We study the following two related problems. The first is to determine to what error an arbitrary zonoid in $\mathbb{R}^{d+1}$ can be approximated in the Hausdorff distance by a sum of $n$ line segments. The second is to determine optimal approximation rates in the uniform norm for shallow ReLU$^k$ neural networks on their variation spaces. The first of these problems has been solved for $d\neq 2,3$, but when $d=2,3$ a logarithmic gap between the best upper and lower bounds remains. We close this gap, which completes the solution in all dimensions.

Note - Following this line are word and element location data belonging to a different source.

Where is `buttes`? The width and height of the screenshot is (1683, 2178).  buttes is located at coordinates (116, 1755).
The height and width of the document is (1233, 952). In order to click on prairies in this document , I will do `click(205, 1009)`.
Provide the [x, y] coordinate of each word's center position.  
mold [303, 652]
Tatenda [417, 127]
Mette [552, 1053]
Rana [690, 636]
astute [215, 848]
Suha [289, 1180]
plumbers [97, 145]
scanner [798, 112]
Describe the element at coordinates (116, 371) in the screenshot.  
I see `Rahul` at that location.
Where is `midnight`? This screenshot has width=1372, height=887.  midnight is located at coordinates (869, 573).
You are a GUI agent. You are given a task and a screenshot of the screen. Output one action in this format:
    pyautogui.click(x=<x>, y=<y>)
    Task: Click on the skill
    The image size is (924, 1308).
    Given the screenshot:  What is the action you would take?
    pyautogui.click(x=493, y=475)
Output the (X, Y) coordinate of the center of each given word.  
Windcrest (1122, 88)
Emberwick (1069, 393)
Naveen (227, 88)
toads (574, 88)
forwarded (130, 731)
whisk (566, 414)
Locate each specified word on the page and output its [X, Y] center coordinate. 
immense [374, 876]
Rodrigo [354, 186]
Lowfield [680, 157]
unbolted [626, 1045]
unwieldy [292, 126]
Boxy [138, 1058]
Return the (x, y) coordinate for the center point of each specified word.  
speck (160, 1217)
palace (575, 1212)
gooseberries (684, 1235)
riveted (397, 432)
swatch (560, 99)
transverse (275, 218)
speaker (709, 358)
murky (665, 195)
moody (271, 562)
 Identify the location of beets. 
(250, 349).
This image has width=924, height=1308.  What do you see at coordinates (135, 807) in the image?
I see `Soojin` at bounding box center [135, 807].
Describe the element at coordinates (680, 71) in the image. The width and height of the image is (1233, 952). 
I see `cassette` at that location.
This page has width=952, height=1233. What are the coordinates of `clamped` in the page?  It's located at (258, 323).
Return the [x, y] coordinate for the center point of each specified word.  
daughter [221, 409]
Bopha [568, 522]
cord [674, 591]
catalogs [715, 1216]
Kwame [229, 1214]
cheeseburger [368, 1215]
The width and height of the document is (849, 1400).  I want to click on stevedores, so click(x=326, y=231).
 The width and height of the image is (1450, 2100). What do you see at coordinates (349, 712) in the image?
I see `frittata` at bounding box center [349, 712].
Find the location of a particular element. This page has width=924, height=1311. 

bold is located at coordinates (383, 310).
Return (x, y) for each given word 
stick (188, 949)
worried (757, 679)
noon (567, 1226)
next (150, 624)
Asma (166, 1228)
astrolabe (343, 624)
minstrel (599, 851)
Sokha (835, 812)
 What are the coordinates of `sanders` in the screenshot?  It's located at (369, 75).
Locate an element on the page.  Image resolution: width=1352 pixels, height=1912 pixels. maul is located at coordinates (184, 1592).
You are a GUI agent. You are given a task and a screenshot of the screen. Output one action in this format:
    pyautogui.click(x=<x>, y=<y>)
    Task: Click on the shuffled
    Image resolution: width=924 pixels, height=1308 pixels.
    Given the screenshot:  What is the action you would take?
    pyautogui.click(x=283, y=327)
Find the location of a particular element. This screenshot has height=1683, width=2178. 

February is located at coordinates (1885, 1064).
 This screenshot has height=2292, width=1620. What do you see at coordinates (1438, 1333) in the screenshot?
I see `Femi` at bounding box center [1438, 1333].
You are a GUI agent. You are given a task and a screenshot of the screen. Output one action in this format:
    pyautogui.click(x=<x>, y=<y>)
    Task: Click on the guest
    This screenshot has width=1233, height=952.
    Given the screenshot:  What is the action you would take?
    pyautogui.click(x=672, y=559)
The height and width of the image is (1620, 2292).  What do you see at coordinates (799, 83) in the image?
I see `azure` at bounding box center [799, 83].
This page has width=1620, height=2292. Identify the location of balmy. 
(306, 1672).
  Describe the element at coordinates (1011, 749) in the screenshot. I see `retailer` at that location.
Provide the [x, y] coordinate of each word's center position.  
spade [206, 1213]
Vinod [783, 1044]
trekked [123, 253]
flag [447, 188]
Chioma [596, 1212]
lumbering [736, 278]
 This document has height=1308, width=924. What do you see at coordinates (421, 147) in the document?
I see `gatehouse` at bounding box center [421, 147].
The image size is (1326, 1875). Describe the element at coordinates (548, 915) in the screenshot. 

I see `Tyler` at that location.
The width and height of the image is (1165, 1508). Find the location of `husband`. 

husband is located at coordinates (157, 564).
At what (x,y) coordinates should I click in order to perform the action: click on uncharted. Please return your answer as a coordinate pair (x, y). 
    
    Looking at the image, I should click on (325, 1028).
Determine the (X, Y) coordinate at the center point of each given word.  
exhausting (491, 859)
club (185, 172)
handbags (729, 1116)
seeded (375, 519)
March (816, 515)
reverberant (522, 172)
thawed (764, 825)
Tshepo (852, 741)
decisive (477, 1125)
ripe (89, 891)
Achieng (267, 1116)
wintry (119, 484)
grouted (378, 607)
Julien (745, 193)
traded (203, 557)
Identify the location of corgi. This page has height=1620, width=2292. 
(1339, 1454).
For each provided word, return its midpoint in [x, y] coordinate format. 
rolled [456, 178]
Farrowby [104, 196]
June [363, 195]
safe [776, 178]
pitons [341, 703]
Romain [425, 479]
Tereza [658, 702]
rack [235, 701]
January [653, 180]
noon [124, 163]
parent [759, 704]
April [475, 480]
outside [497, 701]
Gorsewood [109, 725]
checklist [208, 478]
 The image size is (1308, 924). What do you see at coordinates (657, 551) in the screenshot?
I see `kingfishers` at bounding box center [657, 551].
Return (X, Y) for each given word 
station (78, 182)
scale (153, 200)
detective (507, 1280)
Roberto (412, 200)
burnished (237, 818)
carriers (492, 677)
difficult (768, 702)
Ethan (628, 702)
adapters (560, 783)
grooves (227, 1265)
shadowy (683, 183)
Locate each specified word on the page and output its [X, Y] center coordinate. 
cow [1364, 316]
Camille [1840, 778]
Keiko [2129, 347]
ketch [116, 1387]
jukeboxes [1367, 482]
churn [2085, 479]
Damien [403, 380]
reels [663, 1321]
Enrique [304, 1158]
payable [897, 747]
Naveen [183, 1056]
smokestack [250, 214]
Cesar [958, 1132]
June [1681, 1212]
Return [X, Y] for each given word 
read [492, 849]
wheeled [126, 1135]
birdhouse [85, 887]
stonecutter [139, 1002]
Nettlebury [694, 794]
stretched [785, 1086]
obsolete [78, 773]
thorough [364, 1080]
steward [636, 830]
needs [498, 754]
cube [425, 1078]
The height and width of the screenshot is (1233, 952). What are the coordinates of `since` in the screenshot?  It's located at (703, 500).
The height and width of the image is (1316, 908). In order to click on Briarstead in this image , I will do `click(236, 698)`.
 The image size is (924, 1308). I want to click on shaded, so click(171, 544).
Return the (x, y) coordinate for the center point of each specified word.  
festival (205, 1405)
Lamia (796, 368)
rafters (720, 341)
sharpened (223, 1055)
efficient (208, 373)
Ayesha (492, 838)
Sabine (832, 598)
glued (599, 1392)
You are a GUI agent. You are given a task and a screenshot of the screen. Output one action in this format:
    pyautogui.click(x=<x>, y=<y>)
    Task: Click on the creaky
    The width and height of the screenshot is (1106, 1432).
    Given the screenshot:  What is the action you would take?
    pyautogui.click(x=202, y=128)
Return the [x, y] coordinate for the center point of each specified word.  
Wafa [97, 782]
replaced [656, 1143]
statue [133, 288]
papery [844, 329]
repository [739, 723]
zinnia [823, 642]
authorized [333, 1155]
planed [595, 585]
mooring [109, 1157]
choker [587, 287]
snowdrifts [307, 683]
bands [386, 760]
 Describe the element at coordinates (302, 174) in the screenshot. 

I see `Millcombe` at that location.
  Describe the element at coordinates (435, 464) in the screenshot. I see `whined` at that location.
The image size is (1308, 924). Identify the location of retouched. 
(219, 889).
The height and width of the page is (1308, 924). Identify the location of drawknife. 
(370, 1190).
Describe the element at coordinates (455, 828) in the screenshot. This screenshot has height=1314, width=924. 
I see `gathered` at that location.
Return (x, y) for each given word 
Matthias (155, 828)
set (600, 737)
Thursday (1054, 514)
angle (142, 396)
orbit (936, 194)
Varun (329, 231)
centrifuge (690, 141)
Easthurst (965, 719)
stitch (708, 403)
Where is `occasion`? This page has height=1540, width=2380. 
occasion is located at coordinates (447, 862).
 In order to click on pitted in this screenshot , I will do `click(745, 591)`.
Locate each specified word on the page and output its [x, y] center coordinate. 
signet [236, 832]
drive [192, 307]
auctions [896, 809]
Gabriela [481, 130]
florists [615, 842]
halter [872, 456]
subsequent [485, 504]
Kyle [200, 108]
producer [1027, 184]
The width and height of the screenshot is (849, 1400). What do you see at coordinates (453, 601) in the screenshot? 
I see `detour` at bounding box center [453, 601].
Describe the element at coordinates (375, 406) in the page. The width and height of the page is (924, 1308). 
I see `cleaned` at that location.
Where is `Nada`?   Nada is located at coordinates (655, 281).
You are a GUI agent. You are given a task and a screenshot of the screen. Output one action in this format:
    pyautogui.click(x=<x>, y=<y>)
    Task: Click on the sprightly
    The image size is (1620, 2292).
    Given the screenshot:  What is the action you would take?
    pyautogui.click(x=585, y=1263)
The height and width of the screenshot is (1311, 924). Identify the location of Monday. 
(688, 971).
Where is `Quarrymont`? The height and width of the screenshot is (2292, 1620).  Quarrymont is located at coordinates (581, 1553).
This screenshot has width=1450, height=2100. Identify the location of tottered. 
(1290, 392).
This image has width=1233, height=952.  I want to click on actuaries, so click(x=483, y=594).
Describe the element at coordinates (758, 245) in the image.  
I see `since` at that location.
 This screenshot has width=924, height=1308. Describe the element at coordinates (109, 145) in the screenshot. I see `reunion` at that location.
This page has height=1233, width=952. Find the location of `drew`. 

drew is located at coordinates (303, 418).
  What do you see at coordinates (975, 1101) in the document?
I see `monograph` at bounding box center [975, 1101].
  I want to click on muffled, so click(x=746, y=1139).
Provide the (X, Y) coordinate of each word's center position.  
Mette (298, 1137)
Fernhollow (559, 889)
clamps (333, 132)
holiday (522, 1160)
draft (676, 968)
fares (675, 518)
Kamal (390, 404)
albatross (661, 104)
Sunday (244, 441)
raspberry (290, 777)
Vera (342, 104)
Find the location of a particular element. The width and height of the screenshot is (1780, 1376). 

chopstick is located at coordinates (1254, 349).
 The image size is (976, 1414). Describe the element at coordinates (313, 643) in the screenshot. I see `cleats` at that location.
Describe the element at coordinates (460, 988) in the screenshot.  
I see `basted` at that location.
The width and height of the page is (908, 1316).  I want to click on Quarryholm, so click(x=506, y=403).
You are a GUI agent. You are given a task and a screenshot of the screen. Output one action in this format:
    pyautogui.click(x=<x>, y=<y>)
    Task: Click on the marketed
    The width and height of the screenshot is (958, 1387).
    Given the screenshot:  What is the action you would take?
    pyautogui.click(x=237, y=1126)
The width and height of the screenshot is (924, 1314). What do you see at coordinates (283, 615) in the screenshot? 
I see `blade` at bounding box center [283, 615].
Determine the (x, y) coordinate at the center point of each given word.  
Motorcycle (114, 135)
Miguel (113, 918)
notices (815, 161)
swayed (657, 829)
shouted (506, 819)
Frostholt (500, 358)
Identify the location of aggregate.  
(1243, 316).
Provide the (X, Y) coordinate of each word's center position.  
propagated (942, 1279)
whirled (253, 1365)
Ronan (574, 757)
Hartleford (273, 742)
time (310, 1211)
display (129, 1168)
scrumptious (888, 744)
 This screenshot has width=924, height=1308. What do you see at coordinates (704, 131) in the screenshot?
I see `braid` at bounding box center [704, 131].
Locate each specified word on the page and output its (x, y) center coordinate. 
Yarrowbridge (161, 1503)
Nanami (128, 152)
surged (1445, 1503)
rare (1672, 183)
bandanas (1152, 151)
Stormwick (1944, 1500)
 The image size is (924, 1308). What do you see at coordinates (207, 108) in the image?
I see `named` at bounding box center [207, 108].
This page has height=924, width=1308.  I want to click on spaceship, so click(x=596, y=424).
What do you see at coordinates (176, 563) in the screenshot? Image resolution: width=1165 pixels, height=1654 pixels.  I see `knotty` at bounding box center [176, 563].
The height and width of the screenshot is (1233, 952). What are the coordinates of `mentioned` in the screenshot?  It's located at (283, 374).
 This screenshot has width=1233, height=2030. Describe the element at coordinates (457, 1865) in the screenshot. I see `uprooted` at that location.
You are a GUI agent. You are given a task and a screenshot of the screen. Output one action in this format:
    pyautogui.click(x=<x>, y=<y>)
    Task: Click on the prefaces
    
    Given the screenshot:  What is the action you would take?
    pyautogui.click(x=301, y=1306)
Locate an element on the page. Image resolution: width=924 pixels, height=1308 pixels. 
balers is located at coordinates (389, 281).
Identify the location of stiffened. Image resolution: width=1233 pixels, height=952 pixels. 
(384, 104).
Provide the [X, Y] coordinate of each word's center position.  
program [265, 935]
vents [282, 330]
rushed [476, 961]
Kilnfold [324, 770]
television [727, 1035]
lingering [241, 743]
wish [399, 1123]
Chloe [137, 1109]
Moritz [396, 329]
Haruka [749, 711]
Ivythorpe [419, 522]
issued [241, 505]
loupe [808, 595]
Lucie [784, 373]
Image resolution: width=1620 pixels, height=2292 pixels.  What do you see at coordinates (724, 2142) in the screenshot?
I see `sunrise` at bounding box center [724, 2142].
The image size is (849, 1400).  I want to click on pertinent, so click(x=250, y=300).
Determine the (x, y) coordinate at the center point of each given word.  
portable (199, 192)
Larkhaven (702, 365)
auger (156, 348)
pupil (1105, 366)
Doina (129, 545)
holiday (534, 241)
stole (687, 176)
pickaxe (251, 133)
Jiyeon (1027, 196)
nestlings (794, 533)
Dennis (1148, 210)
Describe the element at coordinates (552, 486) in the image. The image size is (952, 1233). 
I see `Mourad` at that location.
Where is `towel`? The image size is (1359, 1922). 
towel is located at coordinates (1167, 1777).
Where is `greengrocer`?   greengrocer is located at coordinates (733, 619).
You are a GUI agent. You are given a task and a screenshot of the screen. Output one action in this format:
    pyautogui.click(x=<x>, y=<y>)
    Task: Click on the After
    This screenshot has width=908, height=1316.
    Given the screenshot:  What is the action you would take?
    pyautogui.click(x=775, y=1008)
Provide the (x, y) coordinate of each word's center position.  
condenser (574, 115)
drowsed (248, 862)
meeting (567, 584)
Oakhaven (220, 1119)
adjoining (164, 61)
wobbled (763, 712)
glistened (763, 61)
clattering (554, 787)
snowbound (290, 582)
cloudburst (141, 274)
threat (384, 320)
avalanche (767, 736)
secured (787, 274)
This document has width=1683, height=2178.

For the second problem, our techniques significantly improve upon existing approximation rates when $k\geq 1$, and enable uniform approximation of both the target function and its derivatives.

翻译：我们研究以下两个相关问题。第一个问题是确定任意$\mathbb{R}^{d+1}$中的zonoid在Hausdorff距离下能被$n$个线段之和逼近的误差界。第二个问题是在其变分空间上为浅层ReLU$^k$神经网络确定均匀范数下的最优逼近速率。第一个问题在$d\neq 2,3$时已得到解决，但当$d=2,3$时，最佳上界与下界之间仍存在对数间隙。我们消除了这一间隙，从而在所有维度上完成了该问题的求解。对于第二个问题，我们的技术在$k\geq 1$时显著改进了现有逼近速率，并能够同时实现目标函数及其导数的均匀逼近。